Should You Get an Interest-Only Mortgage Loan?

There are many types of mortgages to choose from. Which one is best for you? Here is some information you should know before you choose an interest-only mortgage.

There are many types of mortgages out there for homebuyers to choose from. Some of them are better than others and there are some that are just a complete disaster from the beginning. Unfortunately, because some buyers do not educate themselves on the types of mortgages or because they have bad credit, they take a less than desirable mortgage and often get into more trouble than they were already in.

An interest-only mortgage is one of those types of mortgages that may sound like a good idea for buyers with bad credit and little money, but there are some disadvantages to these types of mortgages, too. Interest-only mortgages are typically set for a term of either five or ten years or somewhere in between. The name says it all – you are only making payments on the interest charges of the mortgage loan. Once this term expires, the lender recalculates your payments which includes any interest that has not been paid along with the principal. This almost always results in much higher mortgage payments that many buyers cannot afford. As a result, the buyer is either forced to find a way to make those larger payments, refinance the loan or give in to foreclosure.

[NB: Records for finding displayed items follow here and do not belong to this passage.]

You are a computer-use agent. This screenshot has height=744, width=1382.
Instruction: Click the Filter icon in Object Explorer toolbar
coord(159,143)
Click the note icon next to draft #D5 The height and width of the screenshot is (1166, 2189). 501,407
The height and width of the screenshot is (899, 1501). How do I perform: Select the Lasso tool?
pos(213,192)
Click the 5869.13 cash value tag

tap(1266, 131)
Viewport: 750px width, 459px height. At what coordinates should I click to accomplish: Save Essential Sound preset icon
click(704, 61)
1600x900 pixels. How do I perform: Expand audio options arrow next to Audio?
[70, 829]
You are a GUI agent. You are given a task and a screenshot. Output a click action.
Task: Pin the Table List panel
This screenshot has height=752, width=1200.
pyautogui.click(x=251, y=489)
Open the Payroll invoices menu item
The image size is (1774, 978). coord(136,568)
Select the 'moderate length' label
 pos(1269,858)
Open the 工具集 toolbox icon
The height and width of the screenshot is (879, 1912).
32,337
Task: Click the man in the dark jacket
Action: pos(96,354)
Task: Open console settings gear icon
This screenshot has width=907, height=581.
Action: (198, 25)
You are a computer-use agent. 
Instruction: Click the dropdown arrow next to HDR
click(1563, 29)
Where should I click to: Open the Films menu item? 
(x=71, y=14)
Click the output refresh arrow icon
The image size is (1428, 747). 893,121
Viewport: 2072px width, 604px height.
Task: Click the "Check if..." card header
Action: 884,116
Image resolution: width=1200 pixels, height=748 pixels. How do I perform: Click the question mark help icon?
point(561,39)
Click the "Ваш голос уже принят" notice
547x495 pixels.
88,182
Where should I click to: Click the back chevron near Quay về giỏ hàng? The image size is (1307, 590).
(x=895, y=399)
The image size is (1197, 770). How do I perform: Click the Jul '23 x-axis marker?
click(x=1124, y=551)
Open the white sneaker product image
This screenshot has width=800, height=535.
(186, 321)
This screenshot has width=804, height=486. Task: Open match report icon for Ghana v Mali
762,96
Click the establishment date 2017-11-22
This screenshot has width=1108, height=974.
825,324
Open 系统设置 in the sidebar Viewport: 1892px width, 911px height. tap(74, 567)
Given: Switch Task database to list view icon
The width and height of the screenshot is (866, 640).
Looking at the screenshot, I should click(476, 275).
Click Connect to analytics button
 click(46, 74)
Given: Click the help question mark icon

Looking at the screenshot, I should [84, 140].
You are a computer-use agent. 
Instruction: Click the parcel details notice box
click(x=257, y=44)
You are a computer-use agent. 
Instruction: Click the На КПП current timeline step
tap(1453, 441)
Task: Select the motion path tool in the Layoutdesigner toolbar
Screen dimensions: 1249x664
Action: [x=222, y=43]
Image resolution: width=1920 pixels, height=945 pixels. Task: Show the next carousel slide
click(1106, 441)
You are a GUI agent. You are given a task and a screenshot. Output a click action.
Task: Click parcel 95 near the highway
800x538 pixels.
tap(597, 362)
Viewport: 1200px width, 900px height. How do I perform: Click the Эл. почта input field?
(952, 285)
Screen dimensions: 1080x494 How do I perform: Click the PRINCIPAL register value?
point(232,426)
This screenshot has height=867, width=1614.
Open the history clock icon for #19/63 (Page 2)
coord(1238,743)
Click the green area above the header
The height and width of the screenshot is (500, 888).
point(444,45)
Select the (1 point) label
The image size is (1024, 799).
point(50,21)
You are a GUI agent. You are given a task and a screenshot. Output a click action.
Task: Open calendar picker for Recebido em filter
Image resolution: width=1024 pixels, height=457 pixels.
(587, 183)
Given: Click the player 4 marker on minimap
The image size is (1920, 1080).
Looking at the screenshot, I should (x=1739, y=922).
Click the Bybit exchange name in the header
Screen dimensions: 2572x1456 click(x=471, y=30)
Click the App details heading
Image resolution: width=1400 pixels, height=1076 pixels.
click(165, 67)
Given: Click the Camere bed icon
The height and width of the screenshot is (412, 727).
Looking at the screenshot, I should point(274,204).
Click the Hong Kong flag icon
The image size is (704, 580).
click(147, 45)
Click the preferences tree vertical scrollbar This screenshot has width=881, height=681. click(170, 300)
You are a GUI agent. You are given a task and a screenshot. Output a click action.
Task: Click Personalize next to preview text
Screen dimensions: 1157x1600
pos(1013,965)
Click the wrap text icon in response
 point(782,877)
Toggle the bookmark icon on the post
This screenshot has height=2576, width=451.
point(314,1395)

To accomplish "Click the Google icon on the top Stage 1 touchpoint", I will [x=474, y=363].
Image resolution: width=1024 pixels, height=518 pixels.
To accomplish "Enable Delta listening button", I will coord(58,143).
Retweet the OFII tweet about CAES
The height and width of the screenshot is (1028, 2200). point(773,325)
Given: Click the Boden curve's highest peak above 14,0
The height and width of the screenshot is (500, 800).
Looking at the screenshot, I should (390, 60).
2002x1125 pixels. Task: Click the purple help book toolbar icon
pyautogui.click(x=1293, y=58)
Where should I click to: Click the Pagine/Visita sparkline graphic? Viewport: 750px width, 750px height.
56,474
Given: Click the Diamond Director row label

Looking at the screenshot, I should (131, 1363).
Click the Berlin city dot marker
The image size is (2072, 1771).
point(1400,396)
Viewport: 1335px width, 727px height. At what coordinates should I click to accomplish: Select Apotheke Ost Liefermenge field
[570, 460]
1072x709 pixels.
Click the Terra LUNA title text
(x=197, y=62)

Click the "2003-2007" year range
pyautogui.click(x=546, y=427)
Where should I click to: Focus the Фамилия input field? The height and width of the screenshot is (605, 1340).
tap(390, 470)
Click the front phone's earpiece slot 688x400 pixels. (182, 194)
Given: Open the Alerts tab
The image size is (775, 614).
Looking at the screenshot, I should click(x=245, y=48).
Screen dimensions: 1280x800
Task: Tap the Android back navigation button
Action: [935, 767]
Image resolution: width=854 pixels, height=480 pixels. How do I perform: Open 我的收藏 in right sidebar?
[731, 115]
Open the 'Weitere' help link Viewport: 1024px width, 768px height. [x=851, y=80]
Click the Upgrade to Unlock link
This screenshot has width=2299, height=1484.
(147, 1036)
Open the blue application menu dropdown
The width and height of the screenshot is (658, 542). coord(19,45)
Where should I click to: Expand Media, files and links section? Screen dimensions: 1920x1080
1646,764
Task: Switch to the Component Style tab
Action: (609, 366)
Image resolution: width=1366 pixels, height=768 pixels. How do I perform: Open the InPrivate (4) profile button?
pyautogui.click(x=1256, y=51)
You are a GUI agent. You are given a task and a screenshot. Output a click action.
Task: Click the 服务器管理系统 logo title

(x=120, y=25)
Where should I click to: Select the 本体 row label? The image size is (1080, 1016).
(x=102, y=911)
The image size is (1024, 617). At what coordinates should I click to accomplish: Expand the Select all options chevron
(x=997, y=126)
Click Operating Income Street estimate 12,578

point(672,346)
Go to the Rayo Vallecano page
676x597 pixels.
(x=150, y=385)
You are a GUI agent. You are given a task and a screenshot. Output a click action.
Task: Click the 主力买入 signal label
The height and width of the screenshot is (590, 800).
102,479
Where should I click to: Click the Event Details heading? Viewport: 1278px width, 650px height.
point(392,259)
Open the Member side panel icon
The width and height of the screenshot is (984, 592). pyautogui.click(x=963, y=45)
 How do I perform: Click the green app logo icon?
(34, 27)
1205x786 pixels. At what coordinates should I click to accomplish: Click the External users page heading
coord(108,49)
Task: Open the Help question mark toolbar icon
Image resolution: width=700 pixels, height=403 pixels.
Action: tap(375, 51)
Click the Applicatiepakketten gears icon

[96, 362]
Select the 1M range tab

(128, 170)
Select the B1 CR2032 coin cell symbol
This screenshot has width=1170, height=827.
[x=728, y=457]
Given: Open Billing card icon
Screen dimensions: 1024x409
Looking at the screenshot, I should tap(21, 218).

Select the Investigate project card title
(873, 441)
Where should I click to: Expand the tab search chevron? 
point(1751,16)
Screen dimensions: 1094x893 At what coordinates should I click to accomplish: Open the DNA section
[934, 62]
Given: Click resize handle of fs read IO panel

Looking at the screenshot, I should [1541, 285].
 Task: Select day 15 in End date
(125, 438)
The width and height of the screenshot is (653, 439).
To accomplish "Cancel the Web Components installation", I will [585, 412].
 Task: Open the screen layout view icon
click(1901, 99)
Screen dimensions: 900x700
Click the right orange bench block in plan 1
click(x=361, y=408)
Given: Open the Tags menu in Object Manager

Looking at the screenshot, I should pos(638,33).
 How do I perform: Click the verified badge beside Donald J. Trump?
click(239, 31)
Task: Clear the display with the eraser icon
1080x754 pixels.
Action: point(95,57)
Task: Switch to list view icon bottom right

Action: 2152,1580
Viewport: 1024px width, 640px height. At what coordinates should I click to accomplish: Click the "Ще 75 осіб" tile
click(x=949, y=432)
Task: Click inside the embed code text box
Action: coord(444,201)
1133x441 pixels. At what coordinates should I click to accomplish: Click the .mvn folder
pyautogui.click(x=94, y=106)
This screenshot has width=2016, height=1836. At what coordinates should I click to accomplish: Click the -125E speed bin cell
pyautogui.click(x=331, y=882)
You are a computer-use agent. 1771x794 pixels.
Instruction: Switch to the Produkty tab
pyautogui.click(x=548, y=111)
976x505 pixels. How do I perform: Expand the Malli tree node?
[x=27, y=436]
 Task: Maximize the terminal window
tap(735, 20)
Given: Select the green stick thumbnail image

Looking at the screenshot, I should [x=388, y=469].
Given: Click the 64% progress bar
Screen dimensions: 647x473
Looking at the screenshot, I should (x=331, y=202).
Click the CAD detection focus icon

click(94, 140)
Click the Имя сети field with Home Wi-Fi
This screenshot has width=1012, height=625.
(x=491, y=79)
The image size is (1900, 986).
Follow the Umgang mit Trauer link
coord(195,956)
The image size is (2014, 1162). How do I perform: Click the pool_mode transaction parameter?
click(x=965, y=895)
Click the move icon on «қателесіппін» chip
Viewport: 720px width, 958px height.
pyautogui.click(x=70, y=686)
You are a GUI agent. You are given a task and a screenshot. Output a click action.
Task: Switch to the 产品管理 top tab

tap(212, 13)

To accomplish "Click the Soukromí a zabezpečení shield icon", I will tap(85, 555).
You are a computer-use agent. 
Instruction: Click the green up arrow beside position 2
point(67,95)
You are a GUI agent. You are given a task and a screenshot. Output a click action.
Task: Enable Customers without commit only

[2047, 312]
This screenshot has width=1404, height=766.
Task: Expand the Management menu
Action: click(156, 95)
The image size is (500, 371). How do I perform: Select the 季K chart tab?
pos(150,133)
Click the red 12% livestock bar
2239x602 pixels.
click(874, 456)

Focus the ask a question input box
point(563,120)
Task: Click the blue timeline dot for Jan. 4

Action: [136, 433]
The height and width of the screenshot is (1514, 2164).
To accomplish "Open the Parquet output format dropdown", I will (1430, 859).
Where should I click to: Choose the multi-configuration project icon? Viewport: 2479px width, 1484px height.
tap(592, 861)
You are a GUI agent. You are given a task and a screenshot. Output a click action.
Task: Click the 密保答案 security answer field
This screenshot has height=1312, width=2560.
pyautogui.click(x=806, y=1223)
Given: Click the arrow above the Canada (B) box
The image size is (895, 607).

If a borrower is disciplined with their money, an interest-only mortgage loan may be ideal for them. If they choose to invest the money they are saving each month while only paying on the interest, they can get that extra money to work for them earning a high interest rate. In a nutshell, these borrowers can borrow more money in the short term and pay less while investing their savings for other reasons, whether it is to grow their business, finish college with a higher degree or simply to let it sit in an interest-bearing account. When the mortgage is recalculated after the interest-only term is up, the borrower may have more money than they would have if they had just made the normal mortgage payments.

Interest-only mortgage loans may also benefit some buyers with tax advantages. The money you pay on the interest of your mortgage loan is usually tax deductible, which means that the borrower may be able to deduct 100 percent of their payments on their taxes during the term of the interest-only loan. It is always best to consult with a qualified financial consultant, however, before doing this on your own.

Before signing up for an interest-only loan, weight the advantages and disadvantages. You may be a financial guru and think about the tax benefits of these types of loans, but is it worth the risk? Are you even disciplined enough to put the extra savings toward something useful or in an interest-bearing account or would you be more likely to spend it each month? Weigh the options and be realistic about your financial discipline before agreeing to an interest-only mortgage loan.